● What is needed
Of all the lines in the entries below, give again exactly those starting at the line containing "Task: Click the NOERROR status text" and ending at the line containing "You are a computer-use agent. Viewport: 304px", both ends included, and no others.

(Pixel coordinate grounding data)
_ _ _ _ _
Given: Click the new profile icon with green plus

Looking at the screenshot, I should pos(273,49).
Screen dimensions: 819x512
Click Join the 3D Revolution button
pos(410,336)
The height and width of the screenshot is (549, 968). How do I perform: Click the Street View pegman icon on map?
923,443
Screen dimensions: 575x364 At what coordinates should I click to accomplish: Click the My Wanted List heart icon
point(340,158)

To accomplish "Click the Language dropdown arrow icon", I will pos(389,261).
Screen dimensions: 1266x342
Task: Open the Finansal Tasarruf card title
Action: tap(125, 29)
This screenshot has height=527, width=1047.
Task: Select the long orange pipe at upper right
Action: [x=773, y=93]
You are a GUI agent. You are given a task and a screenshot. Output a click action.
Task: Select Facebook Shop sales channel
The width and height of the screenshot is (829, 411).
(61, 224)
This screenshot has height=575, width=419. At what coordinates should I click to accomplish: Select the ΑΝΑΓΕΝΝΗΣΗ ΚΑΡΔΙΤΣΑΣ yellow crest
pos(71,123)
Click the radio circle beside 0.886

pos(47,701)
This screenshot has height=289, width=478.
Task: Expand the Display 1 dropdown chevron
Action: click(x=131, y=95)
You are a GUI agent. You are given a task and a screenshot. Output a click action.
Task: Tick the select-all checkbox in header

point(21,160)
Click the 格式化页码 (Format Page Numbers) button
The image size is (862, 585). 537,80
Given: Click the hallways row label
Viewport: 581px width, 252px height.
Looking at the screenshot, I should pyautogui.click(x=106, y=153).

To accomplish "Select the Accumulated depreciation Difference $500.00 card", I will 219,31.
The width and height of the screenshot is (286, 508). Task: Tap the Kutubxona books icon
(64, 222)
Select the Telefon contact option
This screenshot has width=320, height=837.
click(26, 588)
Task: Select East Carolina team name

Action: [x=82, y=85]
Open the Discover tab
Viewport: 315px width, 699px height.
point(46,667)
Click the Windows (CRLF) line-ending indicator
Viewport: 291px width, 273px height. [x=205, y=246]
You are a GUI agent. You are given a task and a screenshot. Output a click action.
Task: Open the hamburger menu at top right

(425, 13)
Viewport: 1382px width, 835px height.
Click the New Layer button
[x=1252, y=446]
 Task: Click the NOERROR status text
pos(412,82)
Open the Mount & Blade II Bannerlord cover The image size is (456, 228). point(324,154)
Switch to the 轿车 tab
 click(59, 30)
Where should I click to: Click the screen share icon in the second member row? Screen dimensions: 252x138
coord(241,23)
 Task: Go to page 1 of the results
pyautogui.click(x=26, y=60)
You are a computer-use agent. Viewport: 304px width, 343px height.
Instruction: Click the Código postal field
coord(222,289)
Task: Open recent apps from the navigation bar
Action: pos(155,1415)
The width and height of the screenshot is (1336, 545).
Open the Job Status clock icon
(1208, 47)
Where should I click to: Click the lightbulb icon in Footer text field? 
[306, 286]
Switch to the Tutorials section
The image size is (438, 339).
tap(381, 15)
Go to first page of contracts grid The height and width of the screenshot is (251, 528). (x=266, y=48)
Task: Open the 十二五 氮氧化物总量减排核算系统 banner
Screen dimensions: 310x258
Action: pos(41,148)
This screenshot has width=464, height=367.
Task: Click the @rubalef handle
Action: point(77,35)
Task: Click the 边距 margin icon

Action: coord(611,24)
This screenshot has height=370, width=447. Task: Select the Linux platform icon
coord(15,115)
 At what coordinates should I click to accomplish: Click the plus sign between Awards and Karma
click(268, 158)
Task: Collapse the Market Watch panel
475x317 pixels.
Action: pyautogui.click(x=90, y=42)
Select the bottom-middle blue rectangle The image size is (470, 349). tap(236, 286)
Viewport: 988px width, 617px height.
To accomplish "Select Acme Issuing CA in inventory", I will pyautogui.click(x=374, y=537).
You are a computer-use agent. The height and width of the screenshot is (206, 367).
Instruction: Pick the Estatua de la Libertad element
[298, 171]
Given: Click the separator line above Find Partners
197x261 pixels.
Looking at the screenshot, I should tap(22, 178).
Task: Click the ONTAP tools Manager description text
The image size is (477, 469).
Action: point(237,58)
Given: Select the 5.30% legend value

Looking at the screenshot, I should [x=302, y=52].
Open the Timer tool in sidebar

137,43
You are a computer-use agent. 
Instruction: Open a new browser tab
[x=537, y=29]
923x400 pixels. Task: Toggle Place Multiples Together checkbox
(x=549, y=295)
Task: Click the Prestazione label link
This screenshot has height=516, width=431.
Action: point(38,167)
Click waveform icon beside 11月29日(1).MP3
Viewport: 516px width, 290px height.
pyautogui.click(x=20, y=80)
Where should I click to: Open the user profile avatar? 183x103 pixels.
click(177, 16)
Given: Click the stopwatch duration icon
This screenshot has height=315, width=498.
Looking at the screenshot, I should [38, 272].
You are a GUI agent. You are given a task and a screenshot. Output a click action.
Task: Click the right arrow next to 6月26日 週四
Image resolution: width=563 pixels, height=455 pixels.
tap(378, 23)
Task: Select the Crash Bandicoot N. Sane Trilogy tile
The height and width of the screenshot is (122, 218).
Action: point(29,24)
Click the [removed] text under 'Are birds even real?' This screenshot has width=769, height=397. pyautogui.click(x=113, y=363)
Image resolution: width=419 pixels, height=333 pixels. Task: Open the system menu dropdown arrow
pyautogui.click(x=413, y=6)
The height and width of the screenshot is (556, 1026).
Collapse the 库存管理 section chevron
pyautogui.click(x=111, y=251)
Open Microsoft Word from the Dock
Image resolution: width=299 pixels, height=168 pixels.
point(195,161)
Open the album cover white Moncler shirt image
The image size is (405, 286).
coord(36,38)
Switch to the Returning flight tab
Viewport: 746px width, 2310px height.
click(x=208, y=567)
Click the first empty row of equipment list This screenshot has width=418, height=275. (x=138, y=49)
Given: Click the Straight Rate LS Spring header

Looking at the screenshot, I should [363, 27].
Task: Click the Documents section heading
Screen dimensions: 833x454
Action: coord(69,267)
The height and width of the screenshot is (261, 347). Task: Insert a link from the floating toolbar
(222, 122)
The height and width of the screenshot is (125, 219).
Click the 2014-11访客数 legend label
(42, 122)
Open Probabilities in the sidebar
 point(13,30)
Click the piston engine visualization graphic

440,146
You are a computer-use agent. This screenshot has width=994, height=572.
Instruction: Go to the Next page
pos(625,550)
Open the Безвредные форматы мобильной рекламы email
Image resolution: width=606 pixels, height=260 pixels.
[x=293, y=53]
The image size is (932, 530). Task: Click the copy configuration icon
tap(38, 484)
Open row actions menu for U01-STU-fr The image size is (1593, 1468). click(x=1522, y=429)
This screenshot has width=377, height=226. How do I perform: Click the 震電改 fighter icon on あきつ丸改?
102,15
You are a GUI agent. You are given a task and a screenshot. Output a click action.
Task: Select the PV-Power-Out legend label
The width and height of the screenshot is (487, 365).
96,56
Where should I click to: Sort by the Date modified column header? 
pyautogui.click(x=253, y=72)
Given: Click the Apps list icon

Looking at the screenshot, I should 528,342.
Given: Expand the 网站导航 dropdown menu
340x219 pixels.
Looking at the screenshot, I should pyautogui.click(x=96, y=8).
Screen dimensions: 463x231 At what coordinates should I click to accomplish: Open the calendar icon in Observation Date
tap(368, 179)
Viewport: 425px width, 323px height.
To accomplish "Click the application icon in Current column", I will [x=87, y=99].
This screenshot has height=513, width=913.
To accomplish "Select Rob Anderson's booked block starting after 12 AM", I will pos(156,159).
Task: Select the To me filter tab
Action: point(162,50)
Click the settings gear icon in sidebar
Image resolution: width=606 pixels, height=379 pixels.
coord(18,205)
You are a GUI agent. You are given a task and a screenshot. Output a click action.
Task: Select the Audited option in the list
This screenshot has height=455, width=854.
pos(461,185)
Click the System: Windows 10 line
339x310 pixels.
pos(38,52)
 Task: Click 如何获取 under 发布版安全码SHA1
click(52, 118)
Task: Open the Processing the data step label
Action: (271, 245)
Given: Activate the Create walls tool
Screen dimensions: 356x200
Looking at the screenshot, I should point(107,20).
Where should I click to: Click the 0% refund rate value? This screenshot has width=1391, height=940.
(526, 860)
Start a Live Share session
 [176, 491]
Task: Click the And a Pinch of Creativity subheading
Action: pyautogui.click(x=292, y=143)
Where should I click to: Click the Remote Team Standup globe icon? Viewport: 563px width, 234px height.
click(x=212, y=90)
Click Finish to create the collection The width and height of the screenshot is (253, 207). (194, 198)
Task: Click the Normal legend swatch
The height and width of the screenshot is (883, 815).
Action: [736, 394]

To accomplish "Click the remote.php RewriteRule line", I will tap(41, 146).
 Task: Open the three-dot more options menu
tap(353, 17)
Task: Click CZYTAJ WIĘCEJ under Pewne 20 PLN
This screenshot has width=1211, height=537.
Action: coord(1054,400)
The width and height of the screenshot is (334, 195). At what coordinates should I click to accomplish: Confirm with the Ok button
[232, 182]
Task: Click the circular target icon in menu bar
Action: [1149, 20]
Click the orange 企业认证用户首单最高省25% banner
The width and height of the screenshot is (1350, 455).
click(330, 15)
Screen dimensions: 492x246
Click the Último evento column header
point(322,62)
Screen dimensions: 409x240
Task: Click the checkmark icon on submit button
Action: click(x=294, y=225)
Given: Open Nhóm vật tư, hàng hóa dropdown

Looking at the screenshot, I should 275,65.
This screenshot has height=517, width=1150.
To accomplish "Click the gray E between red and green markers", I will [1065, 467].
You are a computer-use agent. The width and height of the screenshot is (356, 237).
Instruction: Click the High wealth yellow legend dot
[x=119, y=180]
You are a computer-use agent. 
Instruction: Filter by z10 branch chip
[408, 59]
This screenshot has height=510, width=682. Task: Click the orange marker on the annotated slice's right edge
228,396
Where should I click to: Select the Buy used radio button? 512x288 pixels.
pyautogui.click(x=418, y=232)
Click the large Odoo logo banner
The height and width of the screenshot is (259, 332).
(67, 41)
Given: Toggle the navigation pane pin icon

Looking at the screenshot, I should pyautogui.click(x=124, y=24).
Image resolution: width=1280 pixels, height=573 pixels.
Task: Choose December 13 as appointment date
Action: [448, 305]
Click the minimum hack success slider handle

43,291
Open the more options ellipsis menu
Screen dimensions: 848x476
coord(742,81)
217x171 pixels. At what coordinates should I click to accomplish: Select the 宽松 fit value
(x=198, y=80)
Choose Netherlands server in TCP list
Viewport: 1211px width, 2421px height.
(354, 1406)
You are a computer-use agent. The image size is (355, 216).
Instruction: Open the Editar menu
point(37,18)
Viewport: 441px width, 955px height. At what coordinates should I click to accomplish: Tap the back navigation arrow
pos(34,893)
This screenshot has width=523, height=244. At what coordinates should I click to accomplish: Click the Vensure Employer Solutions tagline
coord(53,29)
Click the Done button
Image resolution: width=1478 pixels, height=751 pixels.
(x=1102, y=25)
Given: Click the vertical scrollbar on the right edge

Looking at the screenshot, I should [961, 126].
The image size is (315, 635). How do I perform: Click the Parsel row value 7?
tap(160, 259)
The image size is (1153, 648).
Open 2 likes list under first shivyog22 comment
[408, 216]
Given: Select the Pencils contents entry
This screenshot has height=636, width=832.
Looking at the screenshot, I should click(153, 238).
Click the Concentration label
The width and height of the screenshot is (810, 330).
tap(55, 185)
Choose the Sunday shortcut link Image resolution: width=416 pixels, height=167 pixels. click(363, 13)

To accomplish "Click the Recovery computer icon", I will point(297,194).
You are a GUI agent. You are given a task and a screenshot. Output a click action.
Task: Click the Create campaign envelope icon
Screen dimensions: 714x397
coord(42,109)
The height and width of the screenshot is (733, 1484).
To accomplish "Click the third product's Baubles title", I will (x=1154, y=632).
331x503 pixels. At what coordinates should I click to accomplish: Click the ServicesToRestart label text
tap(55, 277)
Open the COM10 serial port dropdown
_ _ _ _ _
● Task answer
 Task: Click the NOERROR status text
pos(412,82)
Open the Mount & Blade II Bannerlord cover The image size is (456, 228). point(324,154)
Switch to the 轿车 tab
 click(59, 30)
Where should I click to: Click the screen share icon in the second member row? Screen dimensions: 252x138
coord(241,23)
 Task: Go to page 1 of the results
pyautogui.click(x=26, y=60)
You are a computer-use agent. Viewport: 304px width, 343px height.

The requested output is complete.